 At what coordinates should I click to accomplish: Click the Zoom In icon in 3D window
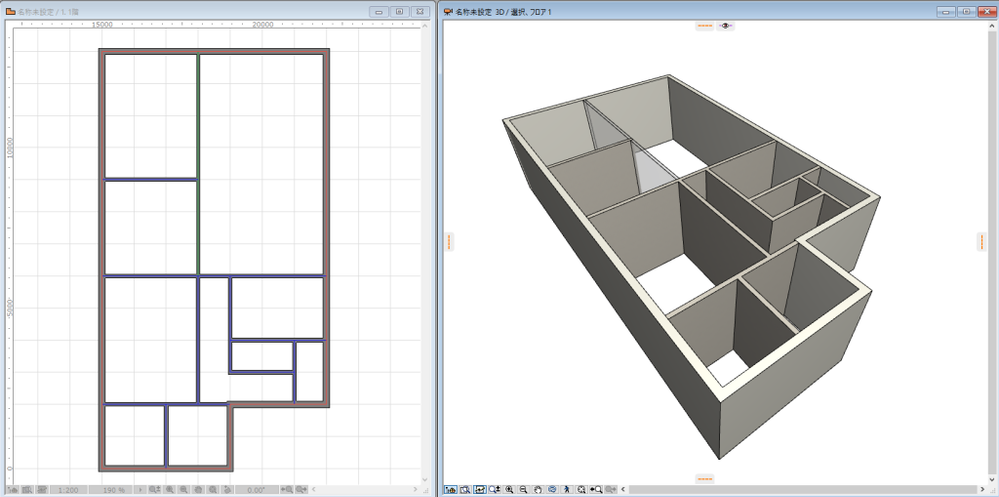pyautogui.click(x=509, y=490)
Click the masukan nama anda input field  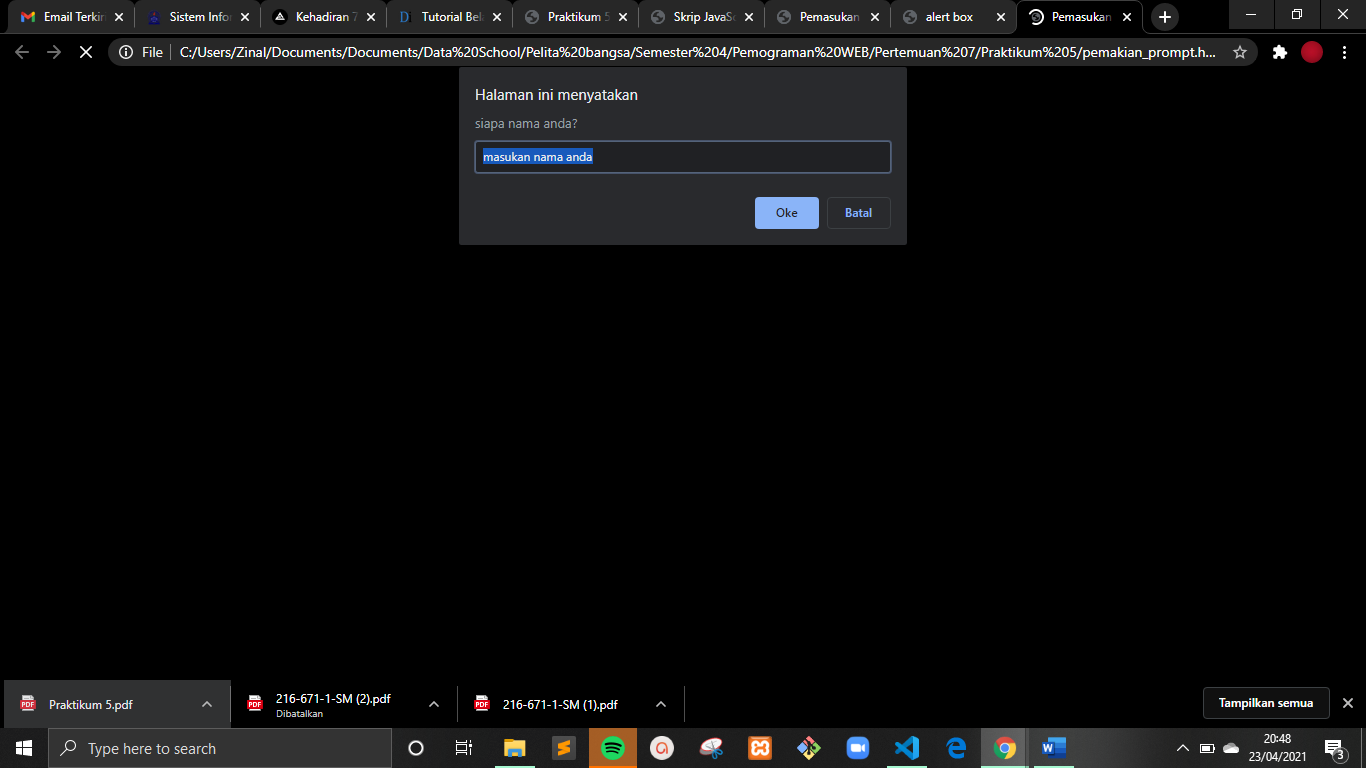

◆ ◆ ◆

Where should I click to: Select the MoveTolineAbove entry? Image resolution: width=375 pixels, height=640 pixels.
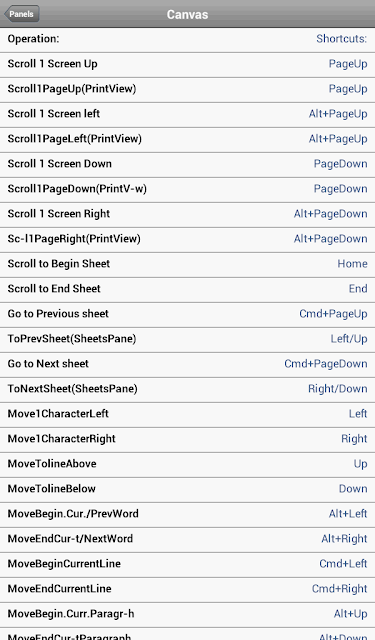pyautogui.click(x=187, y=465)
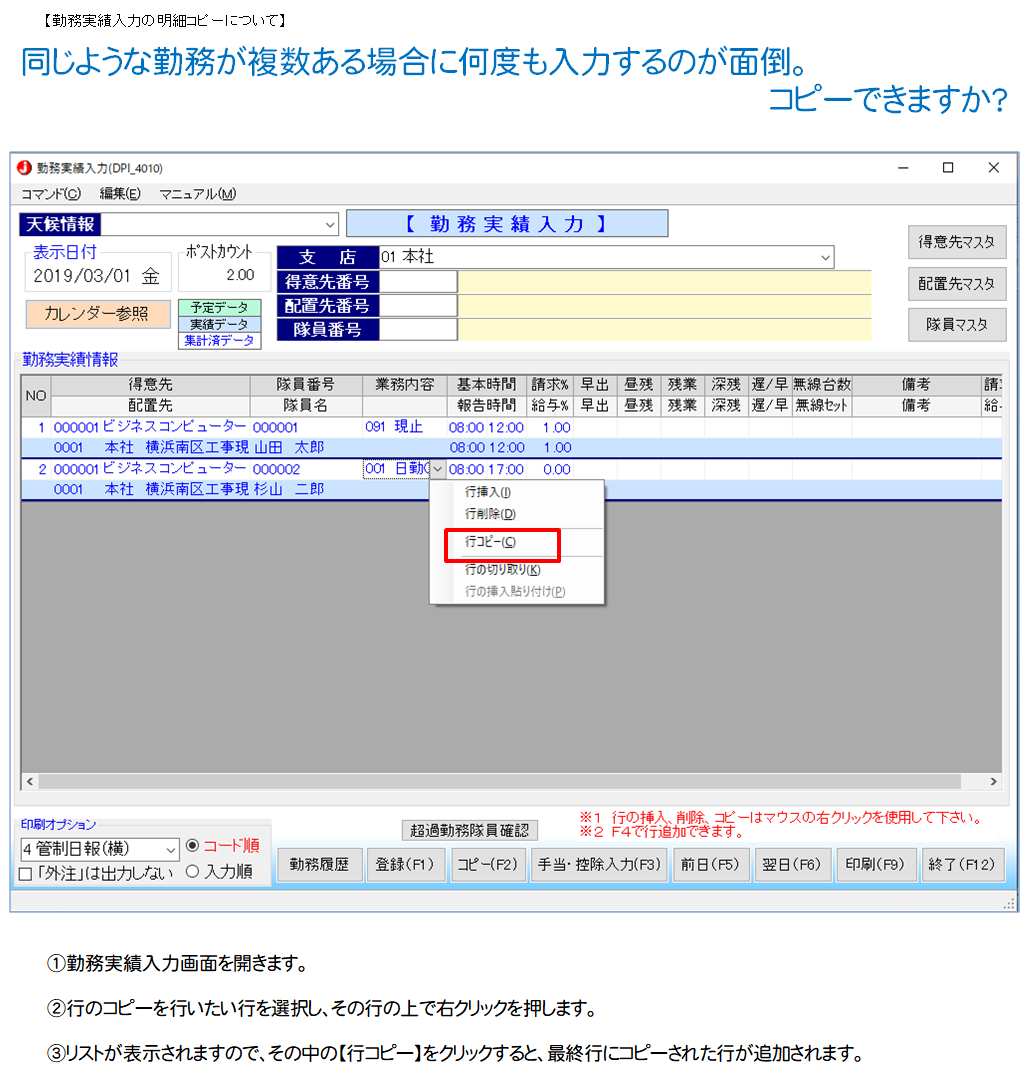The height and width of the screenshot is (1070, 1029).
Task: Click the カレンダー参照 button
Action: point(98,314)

◆ ◆ ◆

The material above holds pictures; leave them out. Repeat exactly the lines from the one containing "At what coordinates" through the one containing "Click the masukan nama anda input field", and nothing else.

 At what coordinates should I click to accomplish: Click the Zoom In icon in 3D window
pyautogui.click(x=509, y=490)
Click the masukan nama anda input field  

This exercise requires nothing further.